Where in the world is Max Caster?
If you have been scouring the AEW roster page like a detective looking for a missing person, you aren’t alone. Max Caster, the Acclaimed’s resident lyrical assassin, has been conspicuously absent from our television screens.
We have gone from his weekly diss tracks cutting people down to size on Dynamite to him essentially becoming a phantom. It is weird, and people are starting to ask if the scissors have been permanently retired.
The contract status update
As Ringside News reported, despite the absence from the broadcast, he is still technically on the books with the company. There is no cloak-and-dagger release here, but that brings up a much bigger problem for Tony Khan.
Why pay a guy with his specific brand of heat-generating charisma to sit in catering? When you have a talent who can get a crowd engaged by insulting the local sports team’s front office, you put him on TV until he runs out of rhymes.
Missing the point of tag team wrestling
The Acclaimed were the hottest act in the company for a solid eighteen months. They were moving more merchandise than a pop star at a stadium tour, yet here we are with them buried in the depth charts.
It feels like a massive misfire in booking. Maybe they are waiting for a specific angle to bring him back with a massive pop, but momentum in wrestling is like a fresh beer—leave it out too long and it stops being refreshing and starts being flat.
I remember watching him rattle off bars at the Young Bucks before the stadium series, and the energy was electric. Now, the tandem has lost that sense of urgency that defined their rise to the tag team titles in 2022.
The internal frustration factor
We saw how Mr. Kennedy’s exit stories are reigniting old WWE grudges, and while that is internal drama, AEW has its own version of creative frustration. Bringing up NXT talent is fine and dandy, but you cannot ignore your homegrown stars.

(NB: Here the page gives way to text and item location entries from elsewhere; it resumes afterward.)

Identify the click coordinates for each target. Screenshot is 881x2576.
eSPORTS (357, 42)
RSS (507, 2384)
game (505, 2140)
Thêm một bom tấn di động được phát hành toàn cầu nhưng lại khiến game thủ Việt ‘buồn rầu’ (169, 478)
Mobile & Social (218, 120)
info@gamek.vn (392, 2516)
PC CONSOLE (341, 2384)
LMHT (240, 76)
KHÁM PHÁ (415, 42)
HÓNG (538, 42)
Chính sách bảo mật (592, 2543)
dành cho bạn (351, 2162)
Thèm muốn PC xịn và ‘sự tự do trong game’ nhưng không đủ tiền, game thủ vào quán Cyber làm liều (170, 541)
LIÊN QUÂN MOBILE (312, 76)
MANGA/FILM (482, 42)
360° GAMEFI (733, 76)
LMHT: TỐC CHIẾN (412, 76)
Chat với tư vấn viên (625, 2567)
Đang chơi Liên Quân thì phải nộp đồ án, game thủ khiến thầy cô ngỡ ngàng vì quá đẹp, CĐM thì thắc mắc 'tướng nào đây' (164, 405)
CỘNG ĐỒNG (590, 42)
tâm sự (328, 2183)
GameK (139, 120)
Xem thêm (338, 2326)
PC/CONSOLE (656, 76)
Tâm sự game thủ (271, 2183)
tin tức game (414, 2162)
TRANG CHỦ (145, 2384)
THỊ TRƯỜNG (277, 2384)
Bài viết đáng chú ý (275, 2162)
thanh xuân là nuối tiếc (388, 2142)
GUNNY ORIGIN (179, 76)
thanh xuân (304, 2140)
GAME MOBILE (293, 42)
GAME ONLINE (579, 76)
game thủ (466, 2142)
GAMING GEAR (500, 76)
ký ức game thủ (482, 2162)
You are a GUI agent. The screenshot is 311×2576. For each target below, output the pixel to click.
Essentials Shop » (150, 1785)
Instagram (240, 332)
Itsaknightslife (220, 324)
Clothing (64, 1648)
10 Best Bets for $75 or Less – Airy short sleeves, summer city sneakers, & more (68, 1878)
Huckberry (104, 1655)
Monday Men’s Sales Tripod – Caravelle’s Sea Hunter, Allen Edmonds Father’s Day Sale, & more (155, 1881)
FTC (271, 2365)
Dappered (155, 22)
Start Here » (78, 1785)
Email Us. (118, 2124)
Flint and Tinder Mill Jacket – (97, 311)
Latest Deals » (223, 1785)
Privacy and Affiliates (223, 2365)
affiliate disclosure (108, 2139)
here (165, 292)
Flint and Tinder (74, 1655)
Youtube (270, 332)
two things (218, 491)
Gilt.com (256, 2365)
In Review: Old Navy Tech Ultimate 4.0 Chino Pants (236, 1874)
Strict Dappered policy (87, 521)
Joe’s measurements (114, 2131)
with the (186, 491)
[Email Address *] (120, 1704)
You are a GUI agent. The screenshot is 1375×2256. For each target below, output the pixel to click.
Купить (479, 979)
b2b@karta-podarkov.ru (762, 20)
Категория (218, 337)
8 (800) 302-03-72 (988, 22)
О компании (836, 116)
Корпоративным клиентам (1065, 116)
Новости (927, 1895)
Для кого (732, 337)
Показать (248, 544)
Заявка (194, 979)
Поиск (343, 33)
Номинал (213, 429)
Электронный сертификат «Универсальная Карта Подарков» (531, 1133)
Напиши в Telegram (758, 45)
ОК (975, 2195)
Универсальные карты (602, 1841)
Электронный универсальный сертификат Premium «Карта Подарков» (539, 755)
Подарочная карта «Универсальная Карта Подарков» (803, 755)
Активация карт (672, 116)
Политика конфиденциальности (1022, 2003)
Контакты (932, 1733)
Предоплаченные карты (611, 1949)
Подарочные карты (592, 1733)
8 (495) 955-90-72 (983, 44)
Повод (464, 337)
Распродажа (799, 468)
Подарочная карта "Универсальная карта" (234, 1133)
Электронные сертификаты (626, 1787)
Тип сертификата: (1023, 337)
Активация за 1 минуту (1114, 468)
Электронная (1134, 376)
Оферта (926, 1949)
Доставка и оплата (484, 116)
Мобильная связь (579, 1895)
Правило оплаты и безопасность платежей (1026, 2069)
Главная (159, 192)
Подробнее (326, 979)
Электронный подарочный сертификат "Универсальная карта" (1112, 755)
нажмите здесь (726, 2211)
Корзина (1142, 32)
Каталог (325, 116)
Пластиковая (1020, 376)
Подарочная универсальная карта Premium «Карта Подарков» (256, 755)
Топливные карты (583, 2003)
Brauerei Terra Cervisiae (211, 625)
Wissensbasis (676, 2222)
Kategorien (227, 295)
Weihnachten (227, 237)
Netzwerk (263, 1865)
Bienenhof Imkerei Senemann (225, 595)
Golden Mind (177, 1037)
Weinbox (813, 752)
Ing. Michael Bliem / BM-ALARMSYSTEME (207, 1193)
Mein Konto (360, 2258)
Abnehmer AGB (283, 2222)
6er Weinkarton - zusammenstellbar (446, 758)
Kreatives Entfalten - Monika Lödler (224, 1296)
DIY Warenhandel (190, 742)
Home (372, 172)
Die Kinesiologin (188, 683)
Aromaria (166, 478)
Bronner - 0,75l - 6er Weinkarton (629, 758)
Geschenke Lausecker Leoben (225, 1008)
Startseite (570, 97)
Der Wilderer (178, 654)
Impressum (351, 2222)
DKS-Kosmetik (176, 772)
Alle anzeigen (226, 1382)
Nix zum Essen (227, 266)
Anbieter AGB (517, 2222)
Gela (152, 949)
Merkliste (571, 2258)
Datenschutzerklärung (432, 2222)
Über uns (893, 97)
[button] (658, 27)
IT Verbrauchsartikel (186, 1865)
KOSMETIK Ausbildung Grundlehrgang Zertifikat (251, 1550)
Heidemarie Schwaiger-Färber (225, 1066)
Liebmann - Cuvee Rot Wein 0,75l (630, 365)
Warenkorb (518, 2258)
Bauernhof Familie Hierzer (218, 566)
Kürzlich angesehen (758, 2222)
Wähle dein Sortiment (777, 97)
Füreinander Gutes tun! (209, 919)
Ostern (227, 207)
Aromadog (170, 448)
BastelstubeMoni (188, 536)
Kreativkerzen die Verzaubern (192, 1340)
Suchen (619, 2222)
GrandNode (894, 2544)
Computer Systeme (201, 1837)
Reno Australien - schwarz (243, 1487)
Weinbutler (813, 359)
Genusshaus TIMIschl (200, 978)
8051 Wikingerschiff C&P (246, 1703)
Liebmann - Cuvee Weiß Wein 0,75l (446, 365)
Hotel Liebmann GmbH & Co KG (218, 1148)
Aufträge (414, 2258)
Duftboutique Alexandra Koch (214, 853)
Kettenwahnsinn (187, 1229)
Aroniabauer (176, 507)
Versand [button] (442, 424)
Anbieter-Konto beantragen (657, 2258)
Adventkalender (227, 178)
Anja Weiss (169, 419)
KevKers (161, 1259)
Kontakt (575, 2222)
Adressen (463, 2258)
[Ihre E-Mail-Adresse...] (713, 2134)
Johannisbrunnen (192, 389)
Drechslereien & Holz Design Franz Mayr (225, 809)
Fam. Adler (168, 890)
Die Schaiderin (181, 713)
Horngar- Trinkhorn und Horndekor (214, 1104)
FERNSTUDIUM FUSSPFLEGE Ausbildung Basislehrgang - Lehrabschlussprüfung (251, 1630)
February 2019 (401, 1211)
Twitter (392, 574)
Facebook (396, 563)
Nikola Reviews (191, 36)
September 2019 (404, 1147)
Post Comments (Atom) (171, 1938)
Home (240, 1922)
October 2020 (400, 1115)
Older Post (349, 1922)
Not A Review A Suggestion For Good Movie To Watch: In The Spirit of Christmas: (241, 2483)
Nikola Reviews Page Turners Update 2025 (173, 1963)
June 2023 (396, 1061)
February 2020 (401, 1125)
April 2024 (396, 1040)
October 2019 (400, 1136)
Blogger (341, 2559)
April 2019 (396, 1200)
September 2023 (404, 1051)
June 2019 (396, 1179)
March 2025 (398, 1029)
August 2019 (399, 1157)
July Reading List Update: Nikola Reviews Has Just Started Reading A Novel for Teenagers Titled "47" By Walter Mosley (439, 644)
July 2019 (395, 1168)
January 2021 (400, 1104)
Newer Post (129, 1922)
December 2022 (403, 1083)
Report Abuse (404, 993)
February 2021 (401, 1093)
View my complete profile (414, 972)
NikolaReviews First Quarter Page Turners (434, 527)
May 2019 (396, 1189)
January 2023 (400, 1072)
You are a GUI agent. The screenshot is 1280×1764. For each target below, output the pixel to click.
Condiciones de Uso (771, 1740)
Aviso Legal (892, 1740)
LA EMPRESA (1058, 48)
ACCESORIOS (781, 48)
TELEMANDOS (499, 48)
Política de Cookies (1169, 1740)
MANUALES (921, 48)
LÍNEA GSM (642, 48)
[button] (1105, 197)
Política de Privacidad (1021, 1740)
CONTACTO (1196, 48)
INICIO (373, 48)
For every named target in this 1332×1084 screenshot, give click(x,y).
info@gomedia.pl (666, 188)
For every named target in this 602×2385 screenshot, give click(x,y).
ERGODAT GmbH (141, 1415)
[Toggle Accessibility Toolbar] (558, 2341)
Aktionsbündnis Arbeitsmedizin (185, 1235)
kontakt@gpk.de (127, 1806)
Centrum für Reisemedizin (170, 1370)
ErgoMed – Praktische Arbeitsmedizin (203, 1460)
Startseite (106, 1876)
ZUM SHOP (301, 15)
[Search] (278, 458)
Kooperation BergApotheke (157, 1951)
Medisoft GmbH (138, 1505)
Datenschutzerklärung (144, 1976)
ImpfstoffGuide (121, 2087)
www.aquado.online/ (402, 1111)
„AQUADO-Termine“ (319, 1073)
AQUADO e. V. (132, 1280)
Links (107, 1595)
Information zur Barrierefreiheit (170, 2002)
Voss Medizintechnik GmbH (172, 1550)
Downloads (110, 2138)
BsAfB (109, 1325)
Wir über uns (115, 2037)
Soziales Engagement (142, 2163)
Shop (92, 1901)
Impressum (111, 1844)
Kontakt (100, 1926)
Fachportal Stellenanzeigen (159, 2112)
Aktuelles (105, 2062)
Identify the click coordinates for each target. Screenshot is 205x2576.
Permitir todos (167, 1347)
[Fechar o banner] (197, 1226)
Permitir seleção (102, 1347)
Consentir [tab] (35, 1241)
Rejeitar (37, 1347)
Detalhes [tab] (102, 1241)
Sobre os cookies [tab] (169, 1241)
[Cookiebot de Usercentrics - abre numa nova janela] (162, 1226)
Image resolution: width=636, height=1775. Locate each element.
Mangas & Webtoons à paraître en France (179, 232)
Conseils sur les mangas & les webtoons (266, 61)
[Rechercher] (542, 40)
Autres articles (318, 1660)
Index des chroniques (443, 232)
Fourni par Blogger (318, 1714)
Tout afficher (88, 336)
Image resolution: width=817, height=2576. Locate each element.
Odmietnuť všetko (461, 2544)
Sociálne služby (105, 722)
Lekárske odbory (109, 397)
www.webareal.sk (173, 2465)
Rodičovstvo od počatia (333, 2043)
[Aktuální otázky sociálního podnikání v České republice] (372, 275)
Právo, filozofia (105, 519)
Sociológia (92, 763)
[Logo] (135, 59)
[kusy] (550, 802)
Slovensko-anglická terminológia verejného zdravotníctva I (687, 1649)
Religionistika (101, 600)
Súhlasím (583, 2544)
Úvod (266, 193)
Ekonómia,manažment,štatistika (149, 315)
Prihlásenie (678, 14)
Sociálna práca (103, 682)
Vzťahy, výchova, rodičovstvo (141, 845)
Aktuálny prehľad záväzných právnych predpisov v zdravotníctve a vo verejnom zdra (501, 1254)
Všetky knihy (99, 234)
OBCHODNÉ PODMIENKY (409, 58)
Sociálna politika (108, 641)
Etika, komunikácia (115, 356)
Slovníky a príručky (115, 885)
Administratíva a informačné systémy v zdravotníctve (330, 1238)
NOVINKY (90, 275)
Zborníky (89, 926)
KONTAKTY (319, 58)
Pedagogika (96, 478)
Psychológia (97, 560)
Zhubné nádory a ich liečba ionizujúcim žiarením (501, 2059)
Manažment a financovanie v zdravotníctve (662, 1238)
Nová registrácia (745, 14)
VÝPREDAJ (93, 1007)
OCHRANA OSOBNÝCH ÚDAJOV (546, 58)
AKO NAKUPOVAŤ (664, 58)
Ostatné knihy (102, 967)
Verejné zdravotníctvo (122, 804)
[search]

If Caster isn't on TV, he can’t evolve. If he isn’t evolving, his character becomes a parody of his own greatest hits. That is a dangerous place to be when the company is treating their mid-year roster scramble like a game of musical chairs.
Nobody wants to see a guy who dropped 400 punchlines in two years suddenly become a background extra. It is a waste of a microphone and a waste of the audience's time.
The bottom line
Khan needs to figure out this rotation problem fast. Having a talent roster this deep while your top acts are rotting in the garage is a bad look for an promotion that prides itself on being the alternative.
If someone is healthy and under contract, they should be in the mix. Put Max back on the mic, give him a target to roast, and let him do what he does best. Otherwise, you’re just paying for high-end talent to watch the 2026 FIFA World Cup from their living rooms.
Stop overthinking the card. Let the mouth of the promotion speak.